Another group of problems which will influence Bulgaria's negotiations for membership to the EU is the future development of the international relations, especially in Southeastern Europe, the eventual expansion of NATO, etc. Another important issue is whether the efforts to achieve stability and effective international co-operation, especially within the Stability Pact whose performance depends to a large extent on the involvement of the EU, will be successful. That is why the Bulgarian government naturally binds the implementation of the Stability Pact to Bulgaria's negotiations for membership to the EU. This is one of the priorities in the national foreign policy after the invitation to start negotiations was received and it will determine to what extent the Bulgarians will really feel the positive consequences from the deepening integration relations of Bulgaria with the EU.

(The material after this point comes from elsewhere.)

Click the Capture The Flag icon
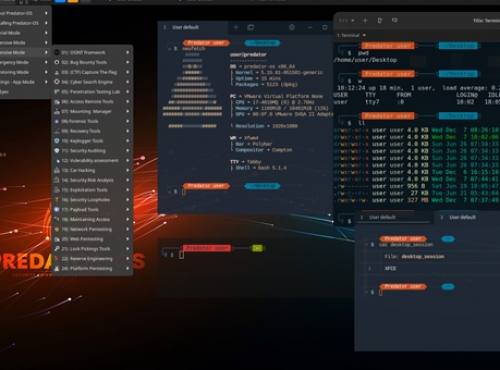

So the perspective for Bulgarian membership to the EU will depend not just on the country's own efforts, but also on the influence of a number of outside factors, which are not unquestionably favourable to Bulgaria. In any case, in the process of negotiations Bulgaria will face the challenge of defending its national interests. This will be difficult due to the actual inequalities that exist between Bulgaria and the member states. The main problem facing Bulgarian foreign policy is negotiating membership conditions under which the adaptation process towards the EU criteria, especially in the economy, is not in contradiction to important national interests and is not placing our country in an unfavourable position as compared to the other negotiating countries. This is not an easy task and the negotiations for closing down four of the reactors of the Kozloduy nuclear power station has shown how painful the achieved concessions can be. These will, however, be inevitable in future, when they have to be judged in the context of the real positive consequences of Bulgaria being part of the EU, which presents the most-promising prospect of guaranteeing the national strategic interests.